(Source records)
__________________________________________________

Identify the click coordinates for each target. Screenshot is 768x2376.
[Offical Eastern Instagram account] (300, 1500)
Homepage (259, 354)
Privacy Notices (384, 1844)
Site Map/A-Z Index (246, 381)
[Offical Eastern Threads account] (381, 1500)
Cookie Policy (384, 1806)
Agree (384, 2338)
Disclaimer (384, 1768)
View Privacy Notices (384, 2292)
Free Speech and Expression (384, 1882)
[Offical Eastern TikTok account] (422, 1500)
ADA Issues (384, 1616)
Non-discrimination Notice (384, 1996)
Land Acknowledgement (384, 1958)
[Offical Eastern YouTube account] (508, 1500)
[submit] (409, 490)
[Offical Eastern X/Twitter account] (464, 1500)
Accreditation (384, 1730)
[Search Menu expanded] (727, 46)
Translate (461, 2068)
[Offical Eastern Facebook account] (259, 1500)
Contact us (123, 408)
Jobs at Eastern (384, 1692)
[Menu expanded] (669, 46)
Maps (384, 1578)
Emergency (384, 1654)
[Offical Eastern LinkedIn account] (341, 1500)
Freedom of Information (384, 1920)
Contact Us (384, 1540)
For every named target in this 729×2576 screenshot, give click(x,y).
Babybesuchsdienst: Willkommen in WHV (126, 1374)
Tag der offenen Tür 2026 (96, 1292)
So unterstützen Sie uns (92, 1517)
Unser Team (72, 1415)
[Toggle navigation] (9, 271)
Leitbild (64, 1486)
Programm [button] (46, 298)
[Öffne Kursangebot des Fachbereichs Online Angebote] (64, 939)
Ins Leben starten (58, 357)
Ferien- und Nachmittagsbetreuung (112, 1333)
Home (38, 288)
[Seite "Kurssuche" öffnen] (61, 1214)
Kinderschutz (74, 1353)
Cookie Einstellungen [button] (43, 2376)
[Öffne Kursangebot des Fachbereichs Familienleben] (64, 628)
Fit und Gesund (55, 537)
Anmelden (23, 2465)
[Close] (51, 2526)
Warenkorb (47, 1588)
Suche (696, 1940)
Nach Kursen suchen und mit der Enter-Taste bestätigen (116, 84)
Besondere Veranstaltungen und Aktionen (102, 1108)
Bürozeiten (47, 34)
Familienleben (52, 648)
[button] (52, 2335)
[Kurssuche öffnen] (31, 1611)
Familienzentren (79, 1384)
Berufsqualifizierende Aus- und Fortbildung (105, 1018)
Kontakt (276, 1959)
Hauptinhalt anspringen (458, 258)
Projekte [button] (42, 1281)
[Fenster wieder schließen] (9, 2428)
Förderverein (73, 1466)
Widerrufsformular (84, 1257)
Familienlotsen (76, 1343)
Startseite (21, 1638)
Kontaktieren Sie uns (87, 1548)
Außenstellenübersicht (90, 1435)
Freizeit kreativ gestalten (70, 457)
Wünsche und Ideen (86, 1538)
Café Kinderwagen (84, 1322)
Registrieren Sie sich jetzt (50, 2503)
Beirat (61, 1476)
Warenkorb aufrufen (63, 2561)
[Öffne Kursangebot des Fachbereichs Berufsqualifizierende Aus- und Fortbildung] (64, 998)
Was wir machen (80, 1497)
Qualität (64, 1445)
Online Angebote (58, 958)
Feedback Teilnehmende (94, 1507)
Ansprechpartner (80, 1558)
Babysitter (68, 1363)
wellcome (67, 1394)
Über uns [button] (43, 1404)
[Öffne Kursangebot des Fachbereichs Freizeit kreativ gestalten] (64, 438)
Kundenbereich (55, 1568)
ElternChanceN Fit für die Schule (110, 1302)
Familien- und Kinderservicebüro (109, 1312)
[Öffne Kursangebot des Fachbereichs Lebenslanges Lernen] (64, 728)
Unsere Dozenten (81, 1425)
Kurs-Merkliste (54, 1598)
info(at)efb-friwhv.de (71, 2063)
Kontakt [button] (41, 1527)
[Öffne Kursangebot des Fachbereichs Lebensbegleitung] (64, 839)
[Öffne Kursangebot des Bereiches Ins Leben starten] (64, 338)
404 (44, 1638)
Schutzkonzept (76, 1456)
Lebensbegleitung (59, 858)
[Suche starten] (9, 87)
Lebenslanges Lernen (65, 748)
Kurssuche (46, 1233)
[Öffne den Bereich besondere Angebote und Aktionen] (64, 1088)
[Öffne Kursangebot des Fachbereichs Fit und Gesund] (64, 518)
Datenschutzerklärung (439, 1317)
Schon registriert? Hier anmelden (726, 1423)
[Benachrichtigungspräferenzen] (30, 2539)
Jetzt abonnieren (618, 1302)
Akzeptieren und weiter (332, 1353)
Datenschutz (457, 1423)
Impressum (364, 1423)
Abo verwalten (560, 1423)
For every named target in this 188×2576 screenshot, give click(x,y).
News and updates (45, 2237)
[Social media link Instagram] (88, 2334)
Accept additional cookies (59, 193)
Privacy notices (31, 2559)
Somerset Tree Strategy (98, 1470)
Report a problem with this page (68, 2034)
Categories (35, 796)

__________________________________________________

Problem description: Repeat the entries above exactly, leaving nothing out.

Answer to the problem:
Identify the click coordinates for each target. Screenshot is 768x2376.
[Offical Eastern Instagram account] (300, 1500)
Homepage (259, 354)
Privacy Notices (384, 1844)
Site Map/A-Z Index (246, 381)
[Offical Eastern Threads account] (381, 1500)
Cookie Policy (384, 1806)
Agree (384, 2338)
Disclaimer (384, 1768)
View Privacy Notices (384, 2292)
Free Speech and Expression (384, 1882)
[Offical Eastern TikTok account] (422, 1500)
ADA Issues (384, 1616)
Non-discrimination Notice (384, 1996)
Land Acknowledgement (384, 1958)
[Offical Eastern YouTube account] (508, 1500)
[submit] (409, 490)
[Offical Eastern X/Twitter account] (464, 1500)
Accreditation (384, 1730)
[Search Menu expanded] (727, 46)
Translate (461, 2068)
[Offical Eastern Facebook account] (259, 1500)
Contact us (123, 408)
Jobs at Eastern (384, 1692)
[Menu expanded] (669, 46)
Maps (384, 1578)
Emergency (384, 1654)
[Offical Eastern LinkedIn account] (341, 1500)
Freedom of Information (384, 1920)
Contact Us (384, 1540)
For every named target in this 729×2576 screenshot, give click(x,y).
Babybesuchsdienst: Willkommen in WHV (126, 1374)
Tag der offenen Tür 2026 (96, 1292)
So unterstützen Sie uns (92, 1517)
Unser Team (72, 1415)
[Toggle navigation] (9, 271)
Leitbild (64, 1486)
Programm [button] (46, 298)
[Öffne Kursangebot des Fachbereichs Online Angebote] (64, 939)
Ins Leben starten (58, 357)
Ferien- und Nachmittagsbetreuung (112, 1333)
Home (38, 288)
[Seite "Kurssuche" öffnen] (61, 1214)
Kinderschutz (74, 1353)
Cookie Einstellungen [button] (43, 2376)
[Öffne Kursangebot des Fachbereichs Familienleben] (64, 628)
Fit und Gesund (55, 537)
Anmelden (23, 2465)
[Close] (51, 2526)
Warenkorb (47, 1588)
Suche (696, 1940)
Nach Kursen suchen und mit der Enter-Taste bestätigen (116, 84)
Besondere Veranstaltungen und Aktionen (102, 1108)
Bürozeiten (47, 34)
Familienleben (52, 648)
[button] (52, 2335)
[Kurssuche öffnen] (31, 1611)
Familienzentren (79, 1384)
Berufsqualifizierende Aus- und Fortbildung (105, 1018)
Kontakt (276, 1959)
Hauptinhalt anspringen (458, 258)
Projekte [button] (42, 1281)
[Fenster wieder schließen] (9, 2428)
Förderverein (73, 1466)
Widerrufsformular (84, 1257)
Familienlotsen (76, 1343)
Startseite (21, 1638)
Kontaktieren Sie uns (87, 1548)
Außenstellenübersicht (90, 1435)
Freizeit kreativ gestalten (70, 457)
Wünsche und Ideen (86, 1538)
Café Kinderwagen (84, 1322)
Registrieren Sie sich jetzt (50, 2503)
Beirat (61, 1476)
Warenkorb aufrufen (63, 2561)
[Öffne Kursangebot des Fachbereichs Berufsqualifizierende Aus- und Fortbildung] (64, 998)
Was wir machen (80, 1497)
Qualität (64, 1445)
Online Angebote (58, 958)
Feedback Teilnehmende (94, 1507)
Ansprechpartner (80, 1558)
Babysitter (68, 1363)
wellcome (67, 1394)
Über uns [button] (43, 1404)
[Öffne Kursangebot des Fachbereichs Freizeit kreativ gestalten] (64, 438)
Kundenbereich (55, 1568)
ElternChanceN Fit für die Schule (110, 1302)
Familien- und Kinderservicebüro (109, 1312)
[Öffne Kursangebot des Fachbereichs Lebenslanges Lernen] (64, 728)
Unsere Dozenten (81, 1425)
Kurs-Merkliste (54, 1598)
info(at)efb-friwhv.de (71, 2063)
Kontakt [button] (41, 1527)
[Öffne Kursangebot des Fachbereichs Lebensbegleitung] (64, 839)
[Öffne Kursangebot des Bereiches Ins Leben starten] (64, 338)
404 (44, 1638)
Schutzkonzept (76, 1456)
Lebensbegleitung (59, 858)
[Suche starten] (9, 87)
Lebenslanges Lernen (65, 748)
Kurssuche (46, 1233)
[Öffne den Bereich besondere Angebote und Aktionen] (64, 1088)
[Öffne Kursangebot des Fachbereichs Fit und Gesund] (64, 518)
Datenschutzerklärung (439, 1317)
Schon registriert? Hier anmelden (726, 1423)
[Benachrichtigungspräferenzen] (30, 2539)
Jetzt abonnieren (618, 1302)
Akzeptieren und weiter (332, 1353)
Datenschutz (457, 1423)
Impressum (364, 1423)
Abo verwalten (560, 1423)
For every named target in this 188×2576 screenshot, give click(x,y).
News and updates (45, 2237)
[Social media link Instagram] (88, 2334)
Accept additional cookies (59, 193)
Privacy notices (31, 2559)
Somerset Tree Strategy (98, 1470)
Report a problem with this page (68, 2034)
Categories (35, 796)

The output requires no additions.